**Exercise goal**
In the entries that follow, find the line containing "You are a computer-use agent. The image"; from there, copy every line exactly through the line containing "Given: Open the Form category".

**Saved entries**
[Start of Attachment]
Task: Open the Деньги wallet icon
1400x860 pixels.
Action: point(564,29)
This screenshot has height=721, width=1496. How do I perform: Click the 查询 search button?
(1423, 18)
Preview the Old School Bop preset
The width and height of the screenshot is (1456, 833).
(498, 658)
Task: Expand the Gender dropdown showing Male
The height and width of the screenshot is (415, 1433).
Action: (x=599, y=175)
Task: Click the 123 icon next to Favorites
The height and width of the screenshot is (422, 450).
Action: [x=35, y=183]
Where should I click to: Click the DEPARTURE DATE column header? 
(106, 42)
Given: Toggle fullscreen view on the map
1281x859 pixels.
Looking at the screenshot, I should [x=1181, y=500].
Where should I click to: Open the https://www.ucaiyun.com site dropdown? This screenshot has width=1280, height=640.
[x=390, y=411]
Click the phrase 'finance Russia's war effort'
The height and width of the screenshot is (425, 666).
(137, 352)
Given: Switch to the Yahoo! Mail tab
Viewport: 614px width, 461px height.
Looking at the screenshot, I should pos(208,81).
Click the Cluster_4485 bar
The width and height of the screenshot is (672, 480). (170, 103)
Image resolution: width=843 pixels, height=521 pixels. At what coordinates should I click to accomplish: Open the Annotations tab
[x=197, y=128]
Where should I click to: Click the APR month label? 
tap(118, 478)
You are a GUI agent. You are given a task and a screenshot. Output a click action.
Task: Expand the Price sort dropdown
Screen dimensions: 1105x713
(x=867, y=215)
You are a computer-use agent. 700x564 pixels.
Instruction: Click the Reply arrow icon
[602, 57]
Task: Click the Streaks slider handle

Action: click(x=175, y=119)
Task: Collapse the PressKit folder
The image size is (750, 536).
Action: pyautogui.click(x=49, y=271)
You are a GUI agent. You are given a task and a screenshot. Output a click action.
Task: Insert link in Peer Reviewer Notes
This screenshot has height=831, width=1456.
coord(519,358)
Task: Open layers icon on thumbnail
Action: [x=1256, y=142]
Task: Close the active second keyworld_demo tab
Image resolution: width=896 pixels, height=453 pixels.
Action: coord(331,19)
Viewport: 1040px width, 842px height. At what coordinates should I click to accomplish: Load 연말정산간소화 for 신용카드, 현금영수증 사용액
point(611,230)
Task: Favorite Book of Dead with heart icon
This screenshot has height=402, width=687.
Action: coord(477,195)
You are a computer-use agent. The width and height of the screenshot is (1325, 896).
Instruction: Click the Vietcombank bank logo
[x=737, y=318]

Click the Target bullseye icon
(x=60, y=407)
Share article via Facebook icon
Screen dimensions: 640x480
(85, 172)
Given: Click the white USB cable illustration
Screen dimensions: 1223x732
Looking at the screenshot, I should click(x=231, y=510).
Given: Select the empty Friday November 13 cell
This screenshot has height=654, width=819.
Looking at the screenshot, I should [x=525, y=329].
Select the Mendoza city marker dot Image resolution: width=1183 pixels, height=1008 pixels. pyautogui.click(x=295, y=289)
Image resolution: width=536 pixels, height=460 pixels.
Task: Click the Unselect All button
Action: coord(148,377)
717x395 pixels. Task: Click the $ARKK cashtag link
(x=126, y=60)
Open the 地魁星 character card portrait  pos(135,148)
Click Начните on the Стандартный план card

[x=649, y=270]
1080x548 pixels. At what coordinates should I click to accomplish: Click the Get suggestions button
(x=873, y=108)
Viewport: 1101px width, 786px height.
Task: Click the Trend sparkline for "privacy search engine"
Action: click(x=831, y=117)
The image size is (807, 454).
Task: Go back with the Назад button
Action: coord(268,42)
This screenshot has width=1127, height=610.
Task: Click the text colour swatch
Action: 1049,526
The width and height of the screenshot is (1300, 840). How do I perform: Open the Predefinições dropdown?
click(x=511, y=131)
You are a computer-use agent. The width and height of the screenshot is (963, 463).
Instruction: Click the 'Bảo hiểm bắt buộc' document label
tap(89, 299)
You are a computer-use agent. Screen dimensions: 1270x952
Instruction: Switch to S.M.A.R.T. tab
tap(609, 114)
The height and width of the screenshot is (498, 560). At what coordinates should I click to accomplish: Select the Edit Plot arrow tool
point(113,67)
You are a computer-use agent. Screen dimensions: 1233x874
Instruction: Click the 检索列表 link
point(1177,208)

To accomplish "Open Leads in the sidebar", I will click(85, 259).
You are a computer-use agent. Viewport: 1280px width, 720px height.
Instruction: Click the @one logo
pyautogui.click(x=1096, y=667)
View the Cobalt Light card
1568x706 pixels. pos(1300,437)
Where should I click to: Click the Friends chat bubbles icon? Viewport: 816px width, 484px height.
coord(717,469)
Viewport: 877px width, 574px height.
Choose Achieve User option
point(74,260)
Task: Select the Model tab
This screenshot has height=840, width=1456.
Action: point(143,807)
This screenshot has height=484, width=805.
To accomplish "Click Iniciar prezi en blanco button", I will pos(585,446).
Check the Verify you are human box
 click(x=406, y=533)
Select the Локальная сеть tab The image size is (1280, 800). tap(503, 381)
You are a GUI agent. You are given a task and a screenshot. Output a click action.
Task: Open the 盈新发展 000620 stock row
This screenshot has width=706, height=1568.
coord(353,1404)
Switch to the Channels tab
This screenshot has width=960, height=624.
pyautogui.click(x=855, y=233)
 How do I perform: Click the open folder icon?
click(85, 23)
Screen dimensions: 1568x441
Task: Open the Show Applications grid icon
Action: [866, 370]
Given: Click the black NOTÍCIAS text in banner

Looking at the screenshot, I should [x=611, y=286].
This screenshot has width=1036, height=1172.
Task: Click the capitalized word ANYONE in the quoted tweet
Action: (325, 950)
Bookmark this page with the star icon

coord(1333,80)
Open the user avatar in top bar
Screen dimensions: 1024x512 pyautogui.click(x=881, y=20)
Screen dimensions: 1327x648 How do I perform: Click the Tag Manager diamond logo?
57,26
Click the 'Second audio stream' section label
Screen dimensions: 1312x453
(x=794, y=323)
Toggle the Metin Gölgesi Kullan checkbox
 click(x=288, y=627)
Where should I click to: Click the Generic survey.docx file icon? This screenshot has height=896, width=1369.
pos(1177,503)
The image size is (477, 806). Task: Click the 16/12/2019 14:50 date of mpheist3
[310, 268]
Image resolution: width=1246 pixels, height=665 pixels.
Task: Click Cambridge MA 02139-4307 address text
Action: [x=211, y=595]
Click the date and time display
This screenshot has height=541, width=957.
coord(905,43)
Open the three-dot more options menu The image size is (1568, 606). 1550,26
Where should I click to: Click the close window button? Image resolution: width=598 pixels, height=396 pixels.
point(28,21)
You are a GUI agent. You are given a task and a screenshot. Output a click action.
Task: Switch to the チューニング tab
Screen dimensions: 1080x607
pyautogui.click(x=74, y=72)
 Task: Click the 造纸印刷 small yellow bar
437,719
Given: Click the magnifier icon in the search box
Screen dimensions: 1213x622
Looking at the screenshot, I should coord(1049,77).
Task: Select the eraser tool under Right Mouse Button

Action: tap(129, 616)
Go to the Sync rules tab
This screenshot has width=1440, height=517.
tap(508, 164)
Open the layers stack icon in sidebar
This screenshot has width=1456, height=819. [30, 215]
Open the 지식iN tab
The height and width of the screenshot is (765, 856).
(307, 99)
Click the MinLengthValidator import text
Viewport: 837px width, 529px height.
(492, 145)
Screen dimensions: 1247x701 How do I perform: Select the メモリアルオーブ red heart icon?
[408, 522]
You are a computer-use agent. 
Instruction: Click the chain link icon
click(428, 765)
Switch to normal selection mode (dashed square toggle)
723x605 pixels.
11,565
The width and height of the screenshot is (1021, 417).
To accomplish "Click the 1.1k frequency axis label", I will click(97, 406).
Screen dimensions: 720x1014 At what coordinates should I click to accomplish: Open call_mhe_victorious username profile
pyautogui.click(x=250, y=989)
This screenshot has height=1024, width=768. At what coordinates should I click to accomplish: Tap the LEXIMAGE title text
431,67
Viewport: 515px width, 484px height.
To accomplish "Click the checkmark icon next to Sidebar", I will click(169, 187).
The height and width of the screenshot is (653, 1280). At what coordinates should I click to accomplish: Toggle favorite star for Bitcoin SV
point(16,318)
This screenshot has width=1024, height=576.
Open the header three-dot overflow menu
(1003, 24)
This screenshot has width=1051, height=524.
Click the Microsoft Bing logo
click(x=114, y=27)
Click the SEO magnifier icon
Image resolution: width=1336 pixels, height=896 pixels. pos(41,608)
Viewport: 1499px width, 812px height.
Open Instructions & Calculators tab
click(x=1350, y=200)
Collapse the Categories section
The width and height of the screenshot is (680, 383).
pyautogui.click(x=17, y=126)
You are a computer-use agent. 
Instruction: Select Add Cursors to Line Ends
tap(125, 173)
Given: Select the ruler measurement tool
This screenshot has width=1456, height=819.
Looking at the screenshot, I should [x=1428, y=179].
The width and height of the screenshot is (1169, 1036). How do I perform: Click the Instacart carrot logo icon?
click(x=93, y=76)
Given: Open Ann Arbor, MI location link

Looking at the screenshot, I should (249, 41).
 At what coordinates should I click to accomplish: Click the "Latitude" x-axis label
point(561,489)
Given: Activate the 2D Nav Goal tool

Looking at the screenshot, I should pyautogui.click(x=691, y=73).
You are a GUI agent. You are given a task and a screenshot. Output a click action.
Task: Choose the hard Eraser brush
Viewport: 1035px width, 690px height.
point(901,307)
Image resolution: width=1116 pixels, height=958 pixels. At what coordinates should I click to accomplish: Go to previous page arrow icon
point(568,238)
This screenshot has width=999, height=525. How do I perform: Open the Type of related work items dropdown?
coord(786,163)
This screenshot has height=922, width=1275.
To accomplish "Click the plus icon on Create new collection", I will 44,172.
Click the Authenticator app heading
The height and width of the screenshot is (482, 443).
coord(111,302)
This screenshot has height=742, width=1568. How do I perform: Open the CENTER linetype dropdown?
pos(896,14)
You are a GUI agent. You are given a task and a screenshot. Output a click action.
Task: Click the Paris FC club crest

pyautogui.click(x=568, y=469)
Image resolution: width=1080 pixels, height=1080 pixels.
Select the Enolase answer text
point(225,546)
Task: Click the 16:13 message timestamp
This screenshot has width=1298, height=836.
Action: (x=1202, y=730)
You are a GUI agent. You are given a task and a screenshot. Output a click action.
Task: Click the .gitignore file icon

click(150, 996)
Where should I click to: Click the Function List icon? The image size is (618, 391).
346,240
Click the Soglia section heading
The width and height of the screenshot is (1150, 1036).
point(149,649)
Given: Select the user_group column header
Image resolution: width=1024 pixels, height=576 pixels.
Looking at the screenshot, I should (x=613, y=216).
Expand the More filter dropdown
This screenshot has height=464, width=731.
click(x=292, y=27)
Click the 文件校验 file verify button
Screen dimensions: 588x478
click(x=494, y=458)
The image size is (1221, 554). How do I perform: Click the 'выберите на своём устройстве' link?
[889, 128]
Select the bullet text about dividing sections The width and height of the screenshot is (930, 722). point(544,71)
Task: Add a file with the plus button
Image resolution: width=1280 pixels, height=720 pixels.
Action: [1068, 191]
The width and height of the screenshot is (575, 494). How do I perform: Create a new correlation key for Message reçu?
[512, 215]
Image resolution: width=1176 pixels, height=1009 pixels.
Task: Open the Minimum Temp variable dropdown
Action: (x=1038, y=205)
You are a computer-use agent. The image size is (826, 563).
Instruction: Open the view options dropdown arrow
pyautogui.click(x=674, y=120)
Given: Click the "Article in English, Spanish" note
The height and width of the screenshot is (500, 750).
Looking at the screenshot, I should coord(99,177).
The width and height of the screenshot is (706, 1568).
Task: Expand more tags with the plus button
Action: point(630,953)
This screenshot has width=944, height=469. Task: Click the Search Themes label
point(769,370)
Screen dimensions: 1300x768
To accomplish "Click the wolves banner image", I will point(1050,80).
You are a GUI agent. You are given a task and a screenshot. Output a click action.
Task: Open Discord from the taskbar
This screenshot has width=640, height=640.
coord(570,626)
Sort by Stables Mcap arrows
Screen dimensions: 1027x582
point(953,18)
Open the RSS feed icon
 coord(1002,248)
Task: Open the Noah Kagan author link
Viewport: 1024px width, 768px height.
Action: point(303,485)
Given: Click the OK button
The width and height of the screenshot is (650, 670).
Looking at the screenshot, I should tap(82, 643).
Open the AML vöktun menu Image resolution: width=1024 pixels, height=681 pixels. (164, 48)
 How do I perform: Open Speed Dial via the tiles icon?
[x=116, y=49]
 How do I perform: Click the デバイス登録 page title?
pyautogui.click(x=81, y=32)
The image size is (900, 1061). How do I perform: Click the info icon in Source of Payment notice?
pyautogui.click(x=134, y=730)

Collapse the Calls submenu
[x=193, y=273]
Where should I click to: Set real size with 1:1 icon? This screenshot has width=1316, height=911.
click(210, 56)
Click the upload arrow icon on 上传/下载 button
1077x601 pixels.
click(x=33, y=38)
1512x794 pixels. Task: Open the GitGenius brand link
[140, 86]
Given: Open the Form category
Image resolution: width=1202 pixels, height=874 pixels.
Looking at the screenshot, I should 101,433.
[End of Attachment]
**Solved problem**
You are a computer-use agent. The image size is (826, 563).
Instruction: Open the view options dropdown arrow
pyautogui.click(x=674, y=120)
Given: Click the "Article in English, Spanish" note
The height and width of the screenshot is (500, 750).
Looking at the screenshot, I should coord(99,177).
The width and height of the screenshot is (706, 1568).
Task: Expand more tags with the plus button
Action: point(630,953)
This screenshot has width=944, height=469. Task: Click the Search Themes label
point(769,370)
Screen dimensions: 1300x768
To accomplish "Click the wolves banner image", I will point(1050,80).
You are a GUI agent. You are given a task and a screenshot. Output a click action.
Task: Open Discord from the taskbar
This screenshot has width=640, height=640.
coord(570,626)
Sort by Stables Mcap arrows
Screen dimensions: 1027x582
point(953,18)
Open the RSS feed icon
 coord(1002,248)
Task: Open the Noah Kagan author link
Viewport: 1024px width, 768px height.
Action: point(303,485)
Given: Click the OK button
The width and height of the screenshot is (650, 670).
Looking at the screenshot, I should tap(82, 643).
Open the AML vöktun menu Image resolution: width=1024 pixels, height=681 pixels. (164, 48)
 How do I perform: Open Speed Dial via the tiles icon?
[x=116, y=49]
 How do I perform: Click the デバイス登録 page title?
pyautogui.click(x=81, y=32)
The image size is (900, 1061). How do I perform: Click the info icon in Source of Payment notice?
pyautogui.click(x=134, y=730)

Collapse the Calls submenu
[x=193, y=273]
Where should I click to: Set real size with 1:1 icon? This screenshot has width=1316, height=911.
click(210, 56)
Click the upload arrow icon on 上传/下载 button
1077x601 pixels.
click(x=33, y=38)
1512x794 pixels. Task: Open the GitGenius brand link
[140, 86]
Given: Open the Form category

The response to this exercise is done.